Data taken from a collection:
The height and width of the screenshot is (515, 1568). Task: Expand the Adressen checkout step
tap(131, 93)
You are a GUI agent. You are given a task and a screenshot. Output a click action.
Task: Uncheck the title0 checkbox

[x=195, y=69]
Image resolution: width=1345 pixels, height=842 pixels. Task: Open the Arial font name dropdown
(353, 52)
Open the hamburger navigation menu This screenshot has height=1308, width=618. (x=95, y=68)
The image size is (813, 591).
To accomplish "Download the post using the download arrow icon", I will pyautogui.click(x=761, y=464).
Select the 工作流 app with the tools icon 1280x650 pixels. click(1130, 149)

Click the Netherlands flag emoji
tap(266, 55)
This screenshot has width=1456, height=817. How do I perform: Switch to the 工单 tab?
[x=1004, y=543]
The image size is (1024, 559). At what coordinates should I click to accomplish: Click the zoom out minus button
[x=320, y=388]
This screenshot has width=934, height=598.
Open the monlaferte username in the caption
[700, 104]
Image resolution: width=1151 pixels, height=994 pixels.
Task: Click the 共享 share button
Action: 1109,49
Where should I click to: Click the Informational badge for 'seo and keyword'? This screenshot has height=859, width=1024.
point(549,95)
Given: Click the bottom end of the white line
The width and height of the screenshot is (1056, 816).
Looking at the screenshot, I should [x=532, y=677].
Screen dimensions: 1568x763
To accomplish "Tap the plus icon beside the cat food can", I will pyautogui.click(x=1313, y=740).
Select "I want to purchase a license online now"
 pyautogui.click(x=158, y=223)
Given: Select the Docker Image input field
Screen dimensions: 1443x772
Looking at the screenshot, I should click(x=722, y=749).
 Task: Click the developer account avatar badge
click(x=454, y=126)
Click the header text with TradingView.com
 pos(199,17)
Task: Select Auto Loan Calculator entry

What is required: Starting at the line containing "Screen dimensions: 1568x763" and running through the end of the material, substitute "dog food can" for "cat food can" and write out those lines with nothing else changed.

Answer to this exercise:
Screen dimensions: 1568x763
To accomplish "Tap the plus icon beside the dog food can", I will pyautogui.click(x=1313, y=740).
Select "I want to purchase a license online now"
 pyautogui.click(x=158, y=223)
Given: Select the Docker Image input field
Screen dimensions: 1443x772
Looking at the screenshot, I should click(x=722, y=749).
 Task: Click the developer account avatar badge
click(x=454, y=126)
Click the header text with TradingView.com
 pos(199,17)
Task: Select Auto Loan Calculator entry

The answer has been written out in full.